Todo lo anterior suena enigmático e interesante pero parece poco relevante para, digamos, mi abuela. Nada de eso. Las investigaciones de Einstein tienen más repercusión en nuestras vidas de lo que imaginamos, por ejemplo, su primer artículo además de dar a luz a la Mecánica Cuántica también resultó crucial para el nacimiento de las celdas fotoeléctricas, es decir, para el nacimiento de la televisión. Debido a la influencia y especialización de sus trabajos ahora existen muchísimas obras serias que los explican de manera sencilla y amena. Por ejemplo, cuando Einstein fue nombrado como La Persona del Siglo XX, el físico más famoso de nuestros tiempos, Stephen Hawking, escribió Una breve historia de la Relatividad para la revista Time. De hecho, el año 2005 fue nombrado por Naciones Unidas como el año internacional de la Física para celebrar, y difundir, el centenario del Año Milagroso de Einstein.

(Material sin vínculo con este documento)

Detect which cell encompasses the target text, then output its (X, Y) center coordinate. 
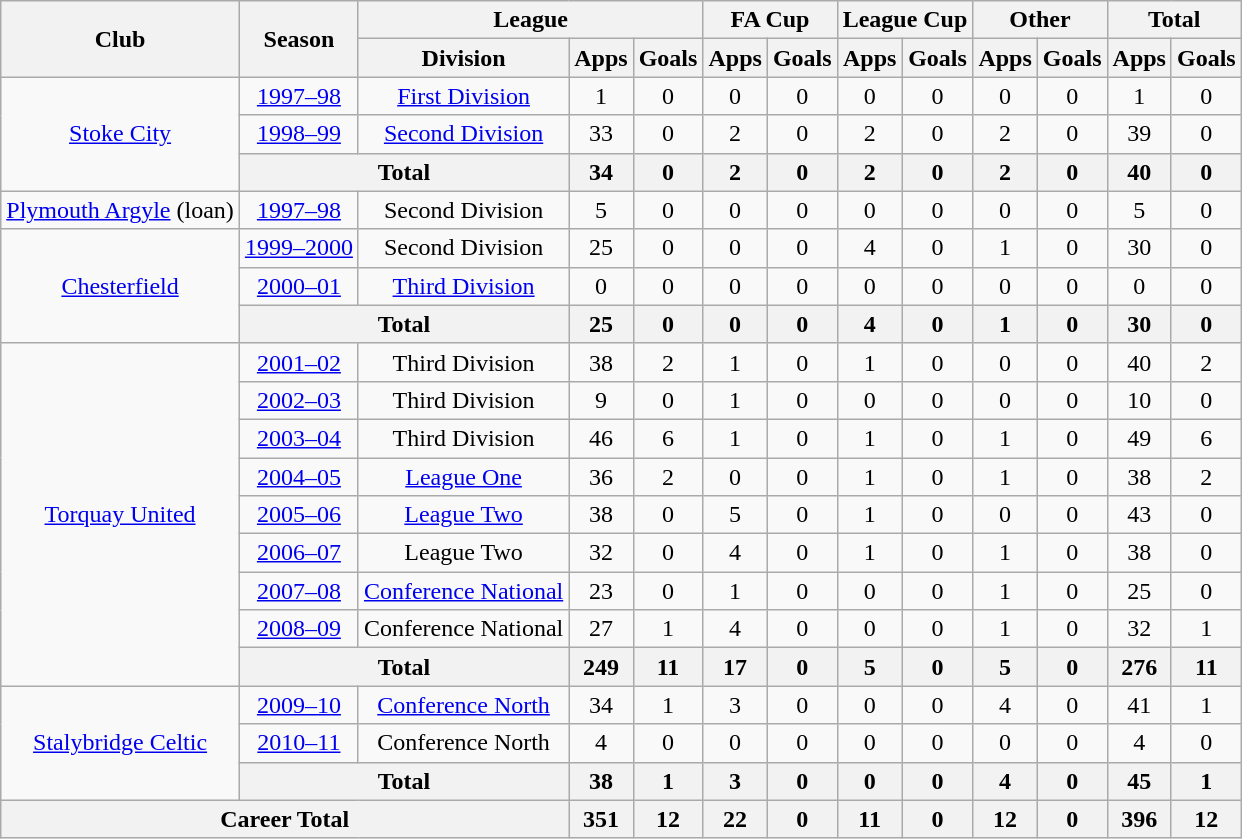
2002–03 (298, 400)
2003–04 (298, 438)
Chesterfield (120, 286)
2006–07 (298, 553)
22 (735, 819)
2001–02 (298, 362)
Season (298, 39)
1999–2000 (298, 248)
FA Cup (770, 20)
396 (1139, 819)
2000–01 (298, 286)
Stoke City (120, 134)
1998–99 (298, 134)
33 (601, 134)
Stalybridge Celtic (120, 743)
League Cup (905, 20)
Plymouth Argyle (loan) (120, 210)
36 (601, 477)
Career Total (285, 819)
Division (463, 58)
249 (601, 667)
Other (1040, 20)
Torquay United (120, 514)
27 (601, 629)
2004–05 (298, 477)
276 (1139, 667)
351 (601, 819)
41 (1139, 705)
39 (1139, 134)
Club (120, 39)
2005–06 (298, 515)
2010–11 (298, 743)
League One (463, 477)
43 (1139, 515)
First Division (463, 96)
46 (601, 438)
23 (601, 591)
9 (601, 400)
2008–09 (298, 629)
10 (1139, 400)
League (530, 20)
49 (1139, 438)
17 (735, 667)
2009–10 (298, 705)
2007–08 (298, 591)
45 (1139, 781)
Provide the (x, y) coordinate of the cell's center where the given text is located.  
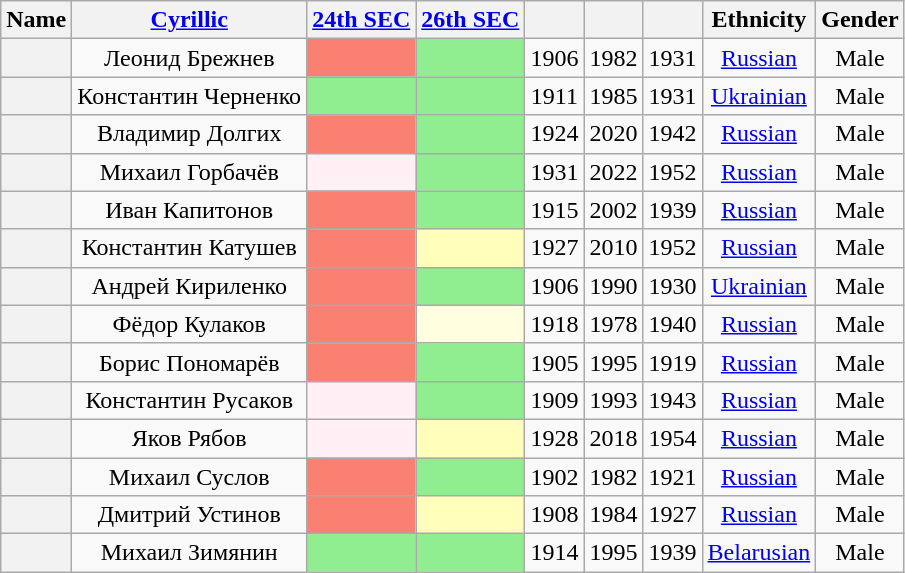
Name (36, 20)
2018 (614, 438)
Константин Русаков (190, 400)
1954 (672, 438)
1978 (614, 324)
1943 (672, 400)
2010 (614, 248)
Cyrillic (190, 20)
1921 (672, 477)
Леонид Брежнев (190, 58)
Михаил Горбачёв (190, 172)
Константин Катушев (190, 248)
1984 (614, 515)
Belarusian (759, 553)
1914 (554, 553)
2022 (614, 172)
1928 (554, 438)
1919 (672, 362)
1990 (614, 286)
Фёдор Кулаков (190, 324)
Владимир Долгих (190, 134)
1993 (614, 400)
Константин Черненко (190, 96)
Михаил Суслов (190, 477)
1915 (554, 210)
2020 (614, 134)
Иван Капитонов (190, 210)
1924 (554, 134)
24th SEC (362, 20)
Борис Пономарёв (190, 362)
1918 (554, 324)
Яков Рябов (190, 438)
1909 (554, 400)
1985 (614, 96)
1905 (554, 362)
1908 (554, 515)
1902 (554, 477)
1940 (672, 324)
Дмитрий Устинов (190, 515)
26th SEC (470, 20)
Gender (860, 20)
Ethnicity (759, 20)
Андрей Кириленко (190, 286)
1911 (554, 96)
1930 (672, 286)
Михаил Зимянин (190, 553)
2002 (614, 210)
1942 (672, 134)
Output the [X, Y] coordinate of the center of the cell containing the given text.  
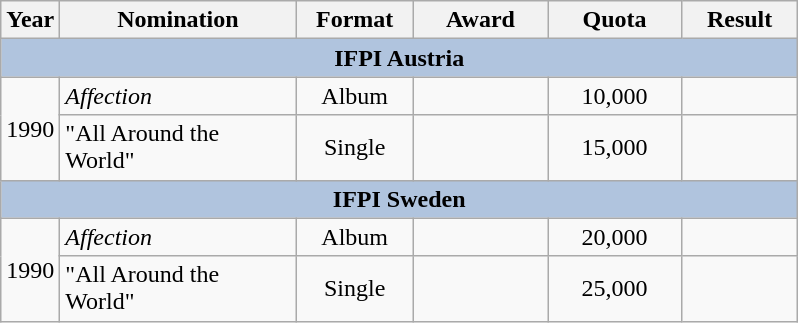
Result [740, 20]
15,000 [615, 148]
Nomination [178, 20]
Quota [615, 20]
IFPI Austria [400, 58]
Award [480, 20]
Year [30, 20]
20,000 [615, 237]
10,000 [615, 96]
Format [355, 20]
25,000 [615, 288]
IFPI Sweden [400, 199]
For the text-containing cell, return its midpoint in [X, Y] coordinate format. 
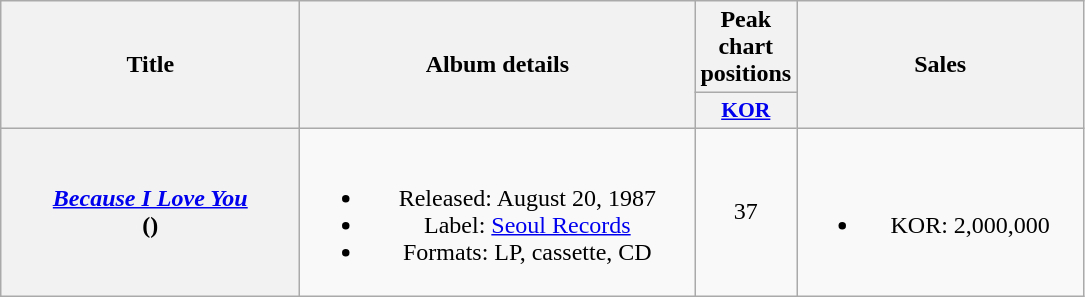
Released: August 20, 1987Label: Seoul RecordsFormats: LP, cassette, CD [498, 212]
Sales [940, 65]
KOR: 2,000,000 [940, 212]
Because I Love You () [150, 212]
Album details [498, 65]
KOR [746, 111]
Title [150, 65]
37 [746, 212]
Peakchartpositions [746, 47]
Pinpoint the cell where the given text exists, returning its [x, y] midpoint coordinate. 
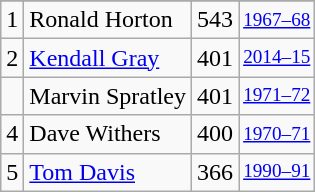
Kendall Gray [108, 58]
543 [216, 20]
2014–15 [277, 58]
2 [12, 58]
400 [216, 134]
1971–72 [277, 96]
1967–68 [277, 20]
4 [12, 134]
1990–91 [277, 172]
1 [12, 20]
366 [216, 172]
1970–71 [277, 134]
Dave Withers [108, 134]
Ronald Horton [108, 20]
5 [12, 172]
Tom Davis [108, 172]
Marvin Spratley [108, 96]
Capture the cell that displays the provided text and extract its (x, y) central coordinate. 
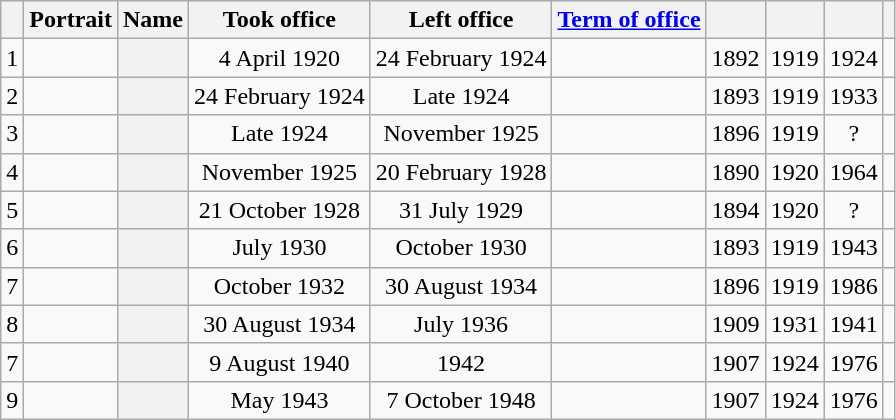
7 October 1948 (461, 400)
1892 (736, 58)
1 (12, 58)
4 (12, 172)
1931 (794, 324)
1986 (854, 286)
1933 (854, 96)
31 July 1929 (461, 210)
9 (12, 400)
6 (12, 248)
5 (12, 210)
Portrait (71, 20)
July 1936 (461, 324)
October 1930 (461, 248)
Name (152, 20)
1890 (736, 172)
1941 (854, 324)
1942 (461, 362)
1909 (736, 324)
1943 (854, 248)
Took office (280, 20)
9 August 1940 (280, 362)
20 February 1928 (461, 172)
1964 (854, 172)
Term of office (629, 20)
October 1932 (280, 286)
21 October 1928 (280, 210)
2 (12, 96)
3 (12, 134)
1894 (736, 210)
Left office (461, 20)
4 April 1920 (280, 58)
8 (12, 324)
July 1930 (280, 248)
May 1943 (280, 400)
Identify which cell holds the provided text, then report its [x, y] central coordinate. 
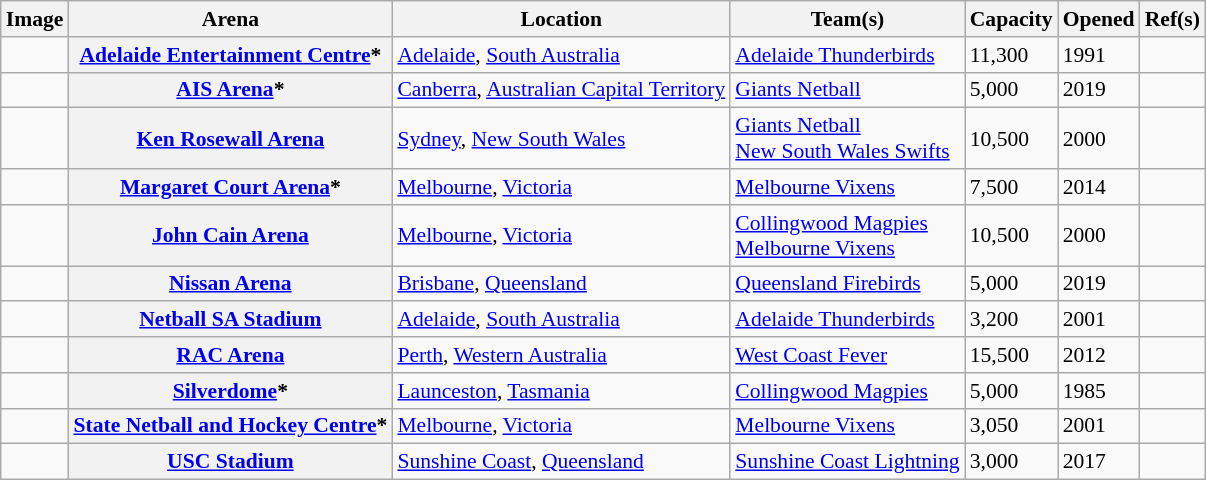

Por supuesto que Einstein siguió cometiendo errores después de su año milagroso, su matrimonio fracasó, siguió teniendo problemas con la autoridad y continuó estudiando problemas fantásticos. En cuanto a sus investigaciones, dedicó los siguientes años de su vida a formular la Teoría General de la Relatividad y proponer la Teoría del Campo Unificado. Pero su nombramiento como Persona del Siglo no tuvo que ver sólo con sus contribuciones científicas, aún más importante fue su coraje para defender causas que él consideraba correctas en tiempos adversos. Al iniciar la primera guerra mundial publicó un manifiesto condenando la guerra, con lo que se ganó la enemistad de muchos colegas alemanes. En la posguerra unió esfuerzos con Marie Curie para reestablecer los grupos internacionales de cooperación científica, obviamente sus esfuerzos fracasaron. En la Alemania Nazi se opuso al gobierno, apoyó la causa judía y publicó junto con Freud otro manifiesto pacifista titulado ¿Por qué la guerra? Sobra decir que debido a estas acciones “políticamente incorrectas” tuvo que huir a los Estados Unidos. Promovió la creación de un frente común para detener a Hitler, subastó la versión escrita a mano de su artículo de junio de 1905 para contribuir con 6 millones de dólares al fondo de los Aliados y, cuando se enteró que los nazis investigaban la posibilidad de construir bombas atómicas, le escribió a Roosevelt urgiéndolo a financiar investigaciones semejantes: “Me daba perfecta cuenta del terrible peligro que representaba para la humanidad el éxito de la empresa. Pero la posibilidad de que los alemanes trabajasen en el mismo problema y con probabilidades de éxito me obligó a dar aquél paso.” Cabe señalar que el gobierno de EU no quiso que Einstein participara en la elaboración de la bomba atómica porque lo consideraban “subersivo”. Apoyó la creación del Estado de Israel, especialmente la fundación de su Universidad, pero advirtió que “la piedra de toque para juzgar al nuevo Estado será su actitud con los árabes.” Siete días antes de morir firmó su última carta dirigida a su amigo Bertrand Russell, donde condenaba las pruebas nucleares y apoyaba el desarme de las superpotencias. Para resumir, en palabras de mi abuela, este Albert Einstein no era tan haragán, fue una persona muy inteligente pero sobre todo, fue una buena persona que aprendió de sus errores y tuvo el valor de defender sus ideales.


Cualquier tonto medianamente inteligente puede hacer las cosas más grandes, más complejas y más violentas. Se requiere de un toque de genialidad -y de mucho valor- para moverse en la dirección opuesta. -Albert Einstein.